Stored items
________________________________________

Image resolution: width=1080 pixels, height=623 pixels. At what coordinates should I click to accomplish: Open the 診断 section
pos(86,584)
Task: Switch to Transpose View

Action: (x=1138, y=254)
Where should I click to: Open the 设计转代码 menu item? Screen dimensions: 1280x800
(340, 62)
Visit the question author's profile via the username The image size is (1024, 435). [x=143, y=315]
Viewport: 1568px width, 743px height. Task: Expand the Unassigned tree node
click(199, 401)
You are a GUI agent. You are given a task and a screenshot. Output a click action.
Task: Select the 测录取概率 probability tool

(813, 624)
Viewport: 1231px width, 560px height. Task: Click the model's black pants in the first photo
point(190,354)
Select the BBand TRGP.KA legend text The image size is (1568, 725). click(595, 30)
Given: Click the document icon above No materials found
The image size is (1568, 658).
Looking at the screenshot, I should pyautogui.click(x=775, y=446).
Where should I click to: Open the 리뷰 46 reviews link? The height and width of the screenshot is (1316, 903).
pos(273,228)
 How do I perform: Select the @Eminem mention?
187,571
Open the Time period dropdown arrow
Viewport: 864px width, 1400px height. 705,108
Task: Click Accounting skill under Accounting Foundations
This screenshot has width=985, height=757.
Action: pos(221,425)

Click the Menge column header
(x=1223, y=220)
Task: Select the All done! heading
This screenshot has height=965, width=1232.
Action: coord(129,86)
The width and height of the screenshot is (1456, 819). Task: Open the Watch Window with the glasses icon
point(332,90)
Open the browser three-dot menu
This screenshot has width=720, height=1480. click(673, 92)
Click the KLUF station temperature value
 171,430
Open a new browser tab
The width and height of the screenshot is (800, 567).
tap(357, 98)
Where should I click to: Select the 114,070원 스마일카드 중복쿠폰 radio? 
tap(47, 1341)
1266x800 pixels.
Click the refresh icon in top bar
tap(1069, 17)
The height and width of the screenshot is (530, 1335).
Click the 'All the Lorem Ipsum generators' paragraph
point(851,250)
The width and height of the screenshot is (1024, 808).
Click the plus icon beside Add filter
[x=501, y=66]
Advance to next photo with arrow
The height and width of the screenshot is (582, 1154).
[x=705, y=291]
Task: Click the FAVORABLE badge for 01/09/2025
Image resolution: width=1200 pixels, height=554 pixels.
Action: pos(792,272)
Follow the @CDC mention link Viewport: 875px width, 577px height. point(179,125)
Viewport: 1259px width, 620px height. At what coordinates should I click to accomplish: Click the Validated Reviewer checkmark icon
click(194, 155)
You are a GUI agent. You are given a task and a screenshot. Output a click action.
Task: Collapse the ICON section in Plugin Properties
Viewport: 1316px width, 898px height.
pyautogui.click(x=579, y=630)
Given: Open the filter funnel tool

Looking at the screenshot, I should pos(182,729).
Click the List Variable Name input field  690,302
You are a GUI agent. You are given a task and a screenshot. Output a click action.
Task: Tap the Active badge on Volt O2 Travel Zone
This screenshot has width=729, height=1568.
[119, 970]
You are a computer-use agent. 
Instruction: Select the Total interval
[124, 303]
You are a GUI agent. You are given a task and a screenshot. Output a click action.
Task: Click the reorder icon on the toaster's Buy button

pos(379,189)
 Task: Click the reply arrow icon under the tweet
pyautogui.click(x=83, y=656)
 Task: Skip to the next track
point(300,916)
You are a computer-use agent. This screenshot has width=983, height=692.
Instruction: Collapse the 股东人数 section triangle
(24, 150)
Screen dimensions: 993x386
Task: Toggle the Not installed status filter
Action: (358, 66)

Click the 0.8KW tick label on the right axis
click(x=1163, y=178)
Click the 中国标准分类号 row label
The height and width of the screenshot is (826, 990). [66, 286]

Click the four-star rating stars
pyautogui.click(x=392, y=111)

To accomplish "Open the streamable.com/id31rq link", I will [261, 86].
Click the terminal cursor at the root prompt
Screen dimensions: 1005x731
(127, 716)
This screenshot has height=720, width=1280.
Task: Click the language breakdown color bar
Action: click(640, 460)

________________________________________

THE TASK: Please retype the entries above in full, exactly as they stand.

REPLY TO THE EXERCISE:
Image resolution: width=1080 pixels, height=623 pixels. At what coordinates should I click to accomplish: Open the 診断 section
pos(86,584)
Task: Switch to Transpose View

Action: (x=1138, y=254)
Where should I click to: Open the 设计转代码 menu item? Screen dimensions: 1280x800
(340, 62)
Visit the question author's profile via the username The image size is (1024, 435). [x=143, y=315]
Viewport: 1568px width, 743px height. Task: Expand the Unassigned tree node
click(199, 401)
You are a GUI agent. You are given a task and a screenshot. Output a click action.
Task: Select the 测录取概率 probability tool

(813, 624)
Viewport: 1231px width, 560px height. Task: Click the model's black pants in the first photo
point(190,354)
Select the BBand TRGP.KA legend text The image size is (1568, 725). click(595, 30)
Given: Click the document icon above No materials found
The image size is (1568, 658).
Looking at the screenshot, I should pyautogui.click(x=775, y=446).
Where should I click to: Open the 리뷰 46 reviews link? The height and width of the screenshot is (1316, 903).
pos(273,228)
 How do I perform: Select the @Eminem mention?
187,571
Open the Time period dropdown arrow
Viewport: 864px width, 1400px height. 705,108
Task: Click Accounting skill under Accounting Foundations
This screenshot has width=985, height=757.
Action: pos(221,425)

Click the Menge column header
(x=1223, y=220)
Task: Select the All done! heading
This screenshot has height=965, width=1232.
Action: coord(129,86)
The width and height of the screenshot is (1456, 819). Task: Open the Watch Window with the glasses icon
point(332,90)
Open the browser three-dot menu
This screenshot has width=720, height=1480. click(673, 92)
Click the KLUF station temperature value
 171,430
Open a new browser tab
The width and height of the screenshot is (800, 567).
tap(357, 98)
Where should I click to: Select the 114,070원 스마일카드 중복쿠폰 radio? 
tap(47, 1341)
1266x800 pixels.
Click the refresh icon in top bar
tap(1069, 17)
The height and width of the screenshot is (530, 1335).
Click the 'All the Lorem Ipsum generators' paragraph
point(851,250)
The width and height of the screenshot is (1024, 808).
Click the plus icon beside Add filter
[x=501, y=66]
Advance to next photo with arrow
The height and width of the screenshot is (582, 1154).
[x=705, y=291]
Task: Click the FAVORABLE badge for 01/09/2025
Image resolution: width=1200 pixels, height=554 pixels.
Action: pos(792,272)
Follow the @CDC mention link Viewport: 875px width, 577px height. point(179,125)
Viewport: 1259px width, 620px height. At what coordinates should I click to accomplish: Click the Validated Reviewer checkmark icon
click(194, 155)
You are a GUI agent. You are given a task and a screenshot. Output a click action.
Task: Collapse the ICON section in Plugin Properties
Viewport: 1316px width, 898px height.
pyautogui.click(x=579, y=630)
Given: Open the filter funnel tool

Looking at the screenshot, I should pos(182,729).
Click the List Variable Name input field  690,302
You are a GUI agent. You are given a task and a screenshot. Output a click action.
Task: Tap the Active badge on Volt O2 Travel Zone
This screenshot has width=729, height=1568.
[119, 970]
You are a computer-use agent. 
Instruction: Select the Total interval
[124, 303]
You are a GUI agent. You are given a task and a screenshot. Output a click action.
Task: Click the reorder icon on the toaster's Buy button

pos(379,189)
 Task: Click the reply arrow icon under the tweet
pyautogui.click(x=83, y=656)
 Task: Skip to the next track
point(300,916)
You are a computer-use agent. This screenshot has width=983, height=692.
Instruction: Collapse the 股东人数 section triangle
(24, 150)
Screen dimensions: 993x386
Task: Toggle the Not installed status filter
Action: (358, 66)

Click the 0.8KW tick label on the right axis
click(x=1163, y=178)
Click the 中国标准分类号 row label
The height and width of the screenshot is (826, 990). [66, 286]

Click the four-star rating stars
pyautogui.click(x=392, y=111)

To accomplish "Open the streamable.com/id31rq link", I will [261, 86].
Click the terminal cursor at the root prompt
Screen dimensions: 1005x731
(127, 716)
This screenshot has height=720, width=1280.
Task: Click the language breakdown color bar
Action: click(640, 460)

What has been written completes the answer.